The ground-floor of the building is occupied by a lecture-room and by the zoological collection. The latter is a good working-collection, and purports to be nothing else. Of course it does not for a moment compare with the collections of the museums in any large city of Europe or America, nor indeed is it numerically comparable with many private collections, or collections of lesser colleges in America. Similarly, when one mounts the stairs and enters the laboratory proper, he finds a room of no great dimensions and nowise startling in its appointments. It is admirably lighted, to be sure, and in all respects suitably equipped for its purpose, but it is by no means so large or so luxurious as the average college laboratory of America. Indeed, it is not to be mentioned in the same breath with the laboratories of a score or two of our larger colleges. Yet, with Haeckel here, it is unquestionably the finest laboratory in which to study zoology that exists in the world to-day, or has existed for the last third of a century.
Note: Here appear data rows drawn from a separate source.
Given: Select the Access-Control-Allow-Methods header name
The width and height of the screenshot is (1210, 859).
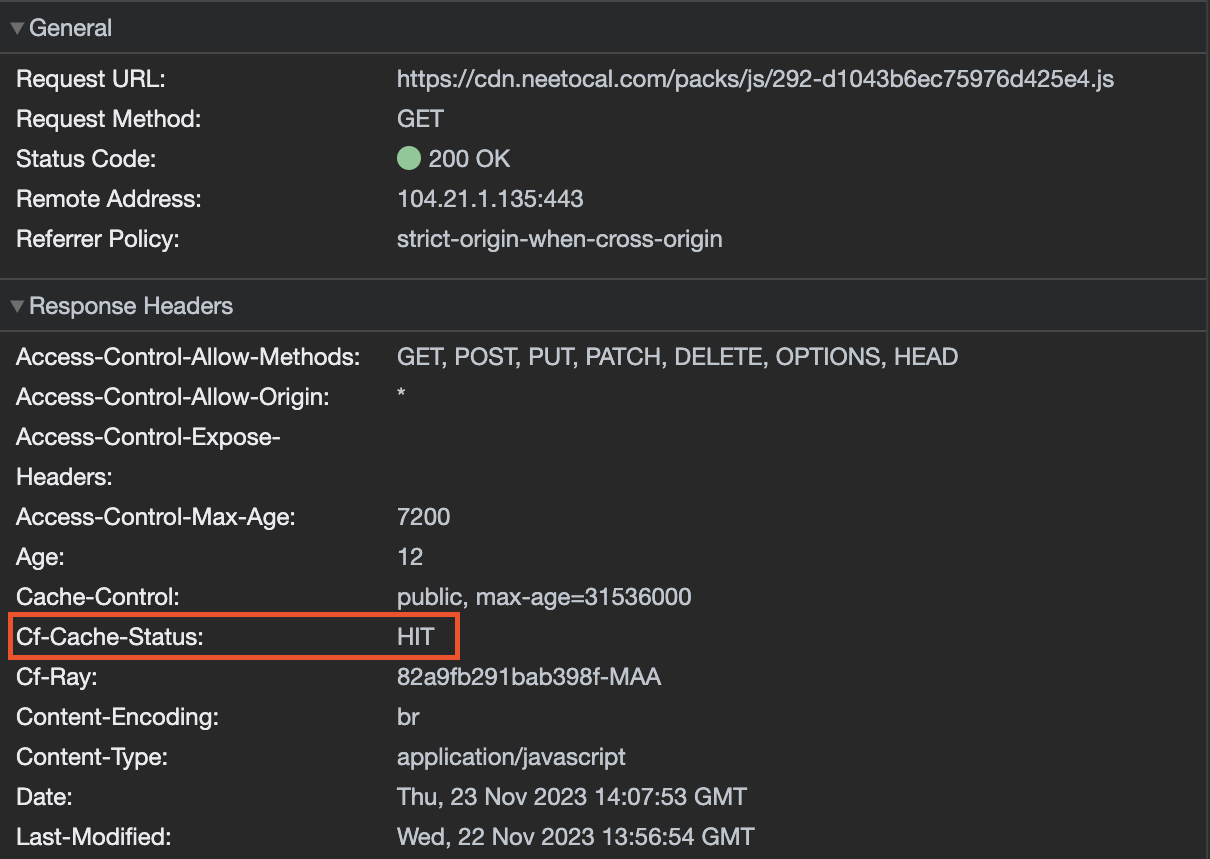Looking at the screenshot, I should point(188,356).

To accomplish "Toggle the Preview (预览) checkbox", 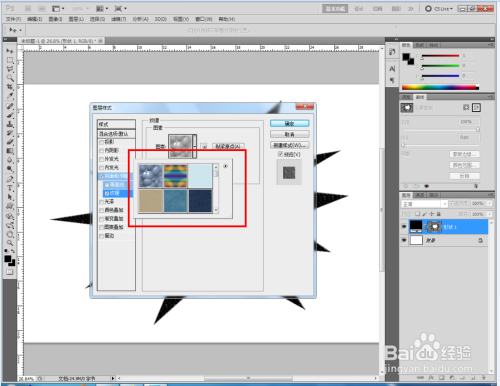I will 280,154.
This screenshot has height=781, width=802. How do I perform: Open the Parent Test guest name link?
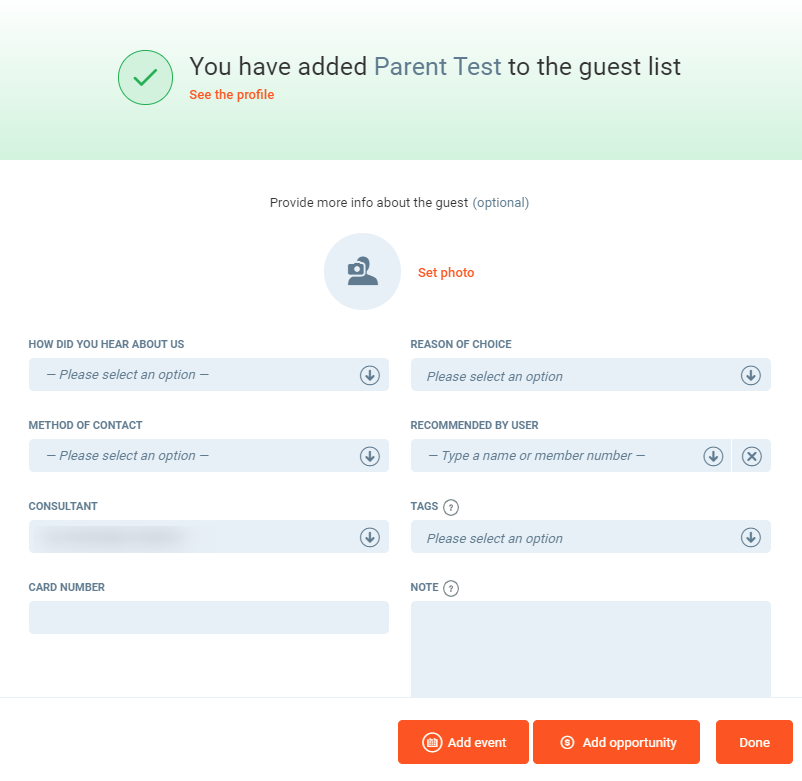[437, 67]
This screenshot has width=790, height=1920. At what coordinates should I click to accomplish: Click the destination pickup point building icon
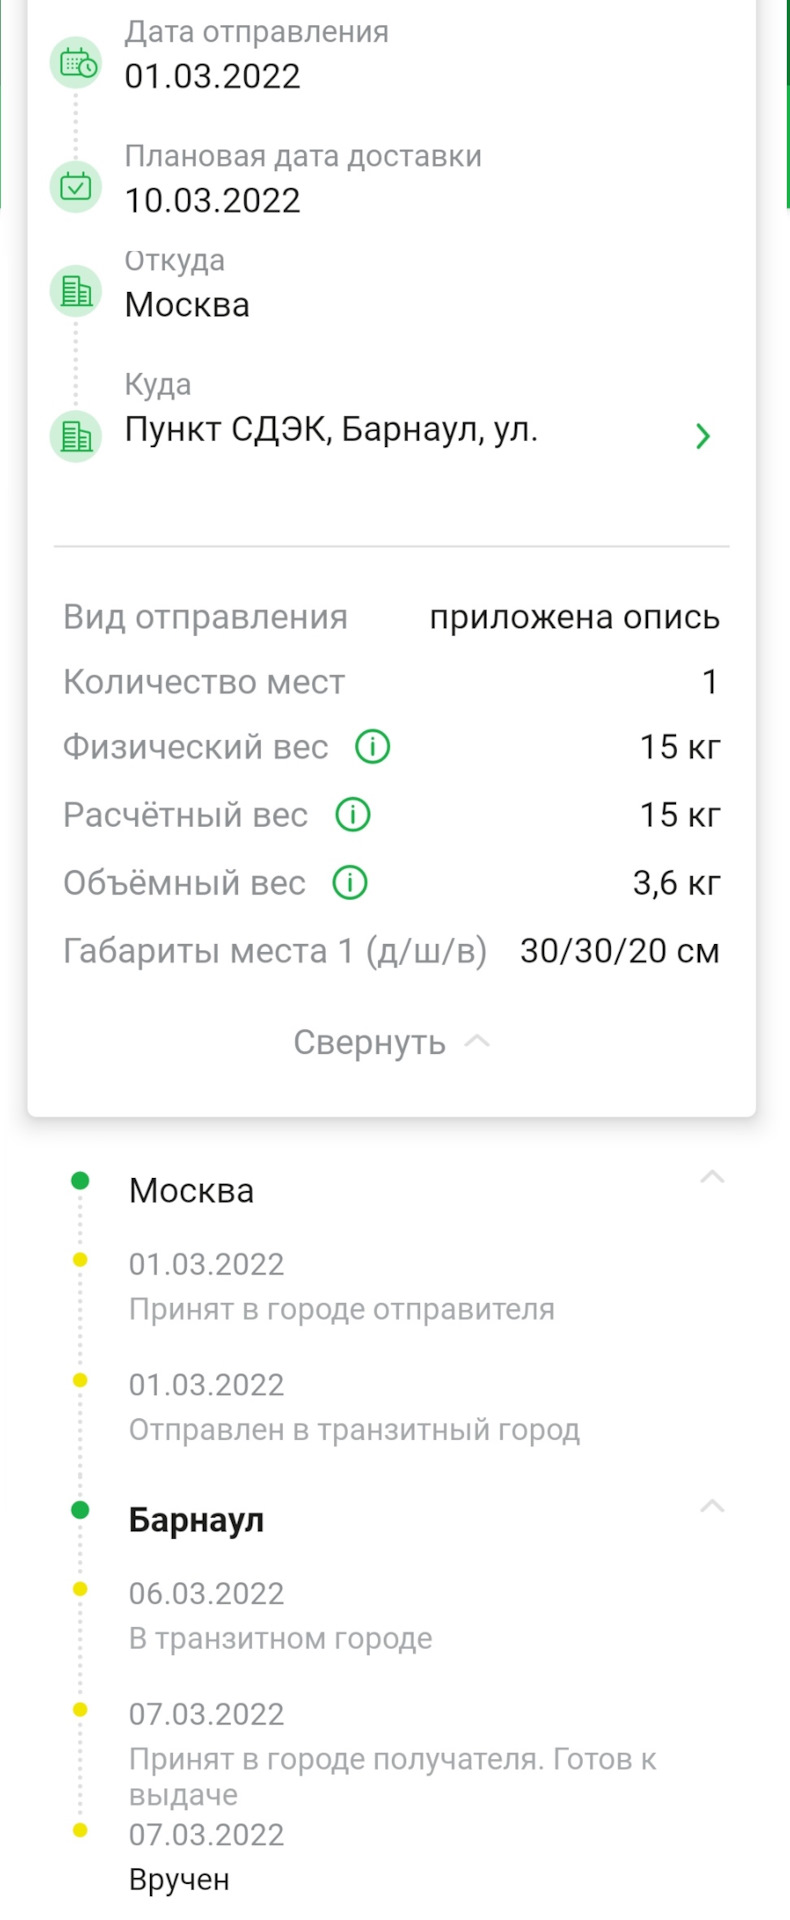(76, 435)
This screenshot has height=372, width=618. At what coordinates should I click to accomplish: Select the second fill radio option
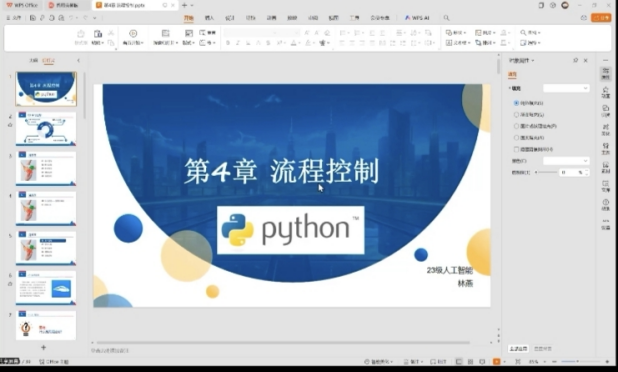(516, 115)

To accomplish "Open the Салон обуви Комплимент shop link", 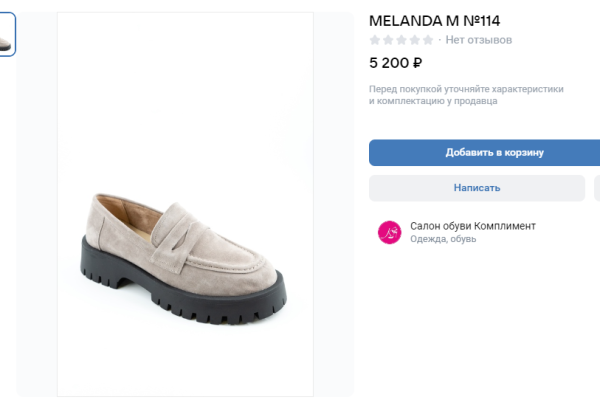I will 473,226.
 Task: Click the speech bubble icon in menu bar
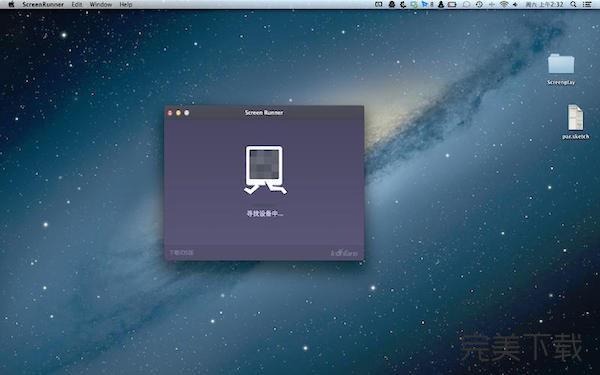pos(466,4)
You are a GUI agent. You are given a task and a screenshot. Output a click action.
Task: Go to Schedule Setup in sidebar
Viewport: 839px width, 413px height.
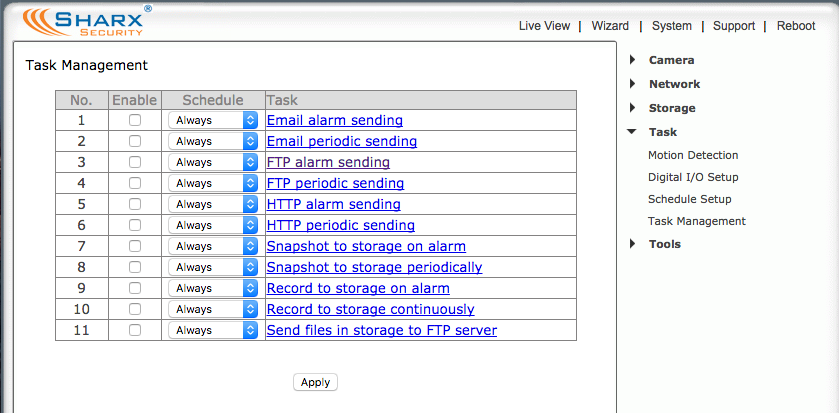coord(689,199)
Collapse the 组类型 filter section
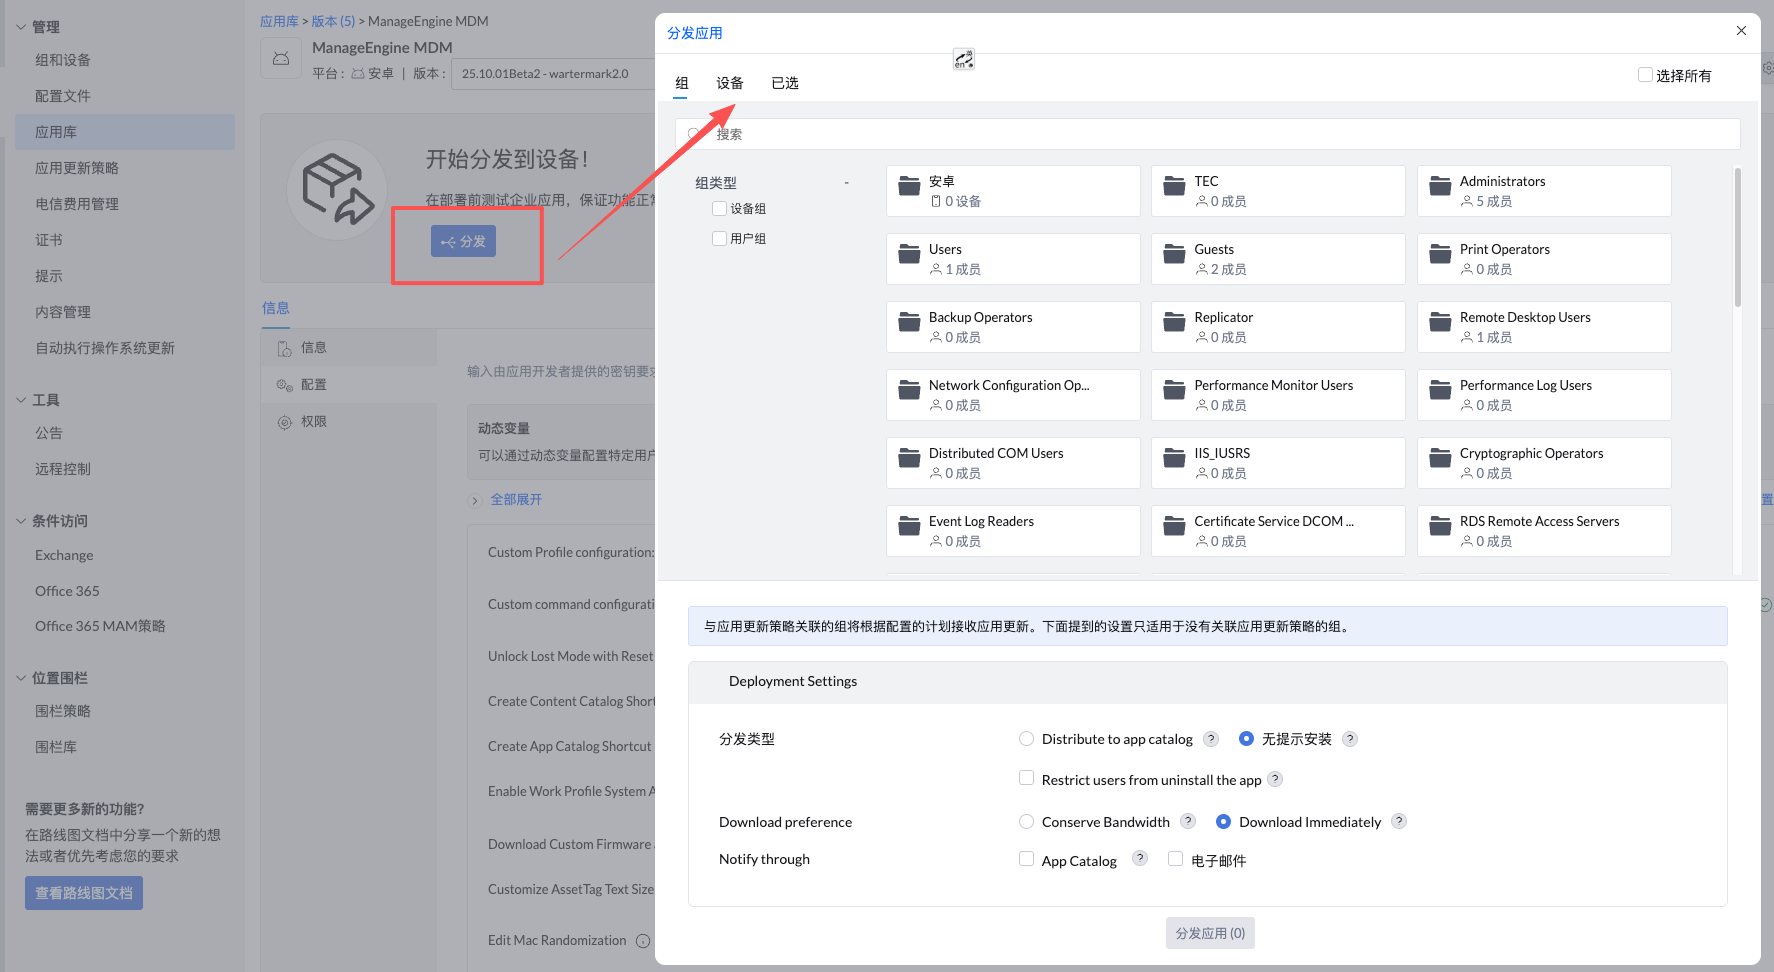Viewport: 1774px width, 972px height. pos(847,183)
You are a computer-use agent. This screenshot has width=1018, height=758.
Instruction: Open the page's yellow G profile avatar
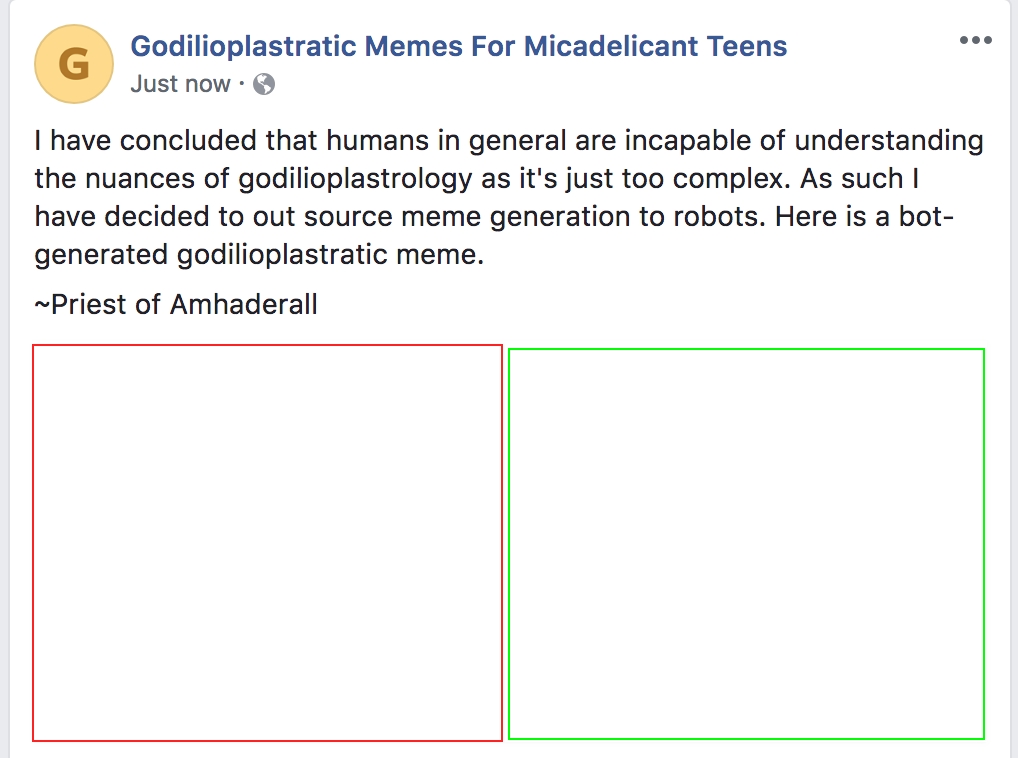(x=74, y=64)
Haeckel himself is domiciled, when not instructing his classes, in a comfortable but plain room across the hall--a room whose windows look out across the valley of the Saale on an exquisite mountain landscape, with the clear-cut mountain that Schiller's lines made famous at its focus. As you enter the room a big, robust man steps quickly forward to grasp your hand. Six feet or more in height, compactly built, without corpulence; erect, vigorous, even athletic; with florid complexion and clear, laughing, light-blue eyes that belie the white hair and whitening beard; the ensemble personifying at once kindliness and virility, simplicity and depth, above all, frank, fearless honesty, without a trace of pose or affectation--such is Ernst Haeckel. There is something about his simple, frank, earnest, sympathetic, yet robust, masculine personality that reminds one instinctively, as does his facial contour also, of Walt Whitman.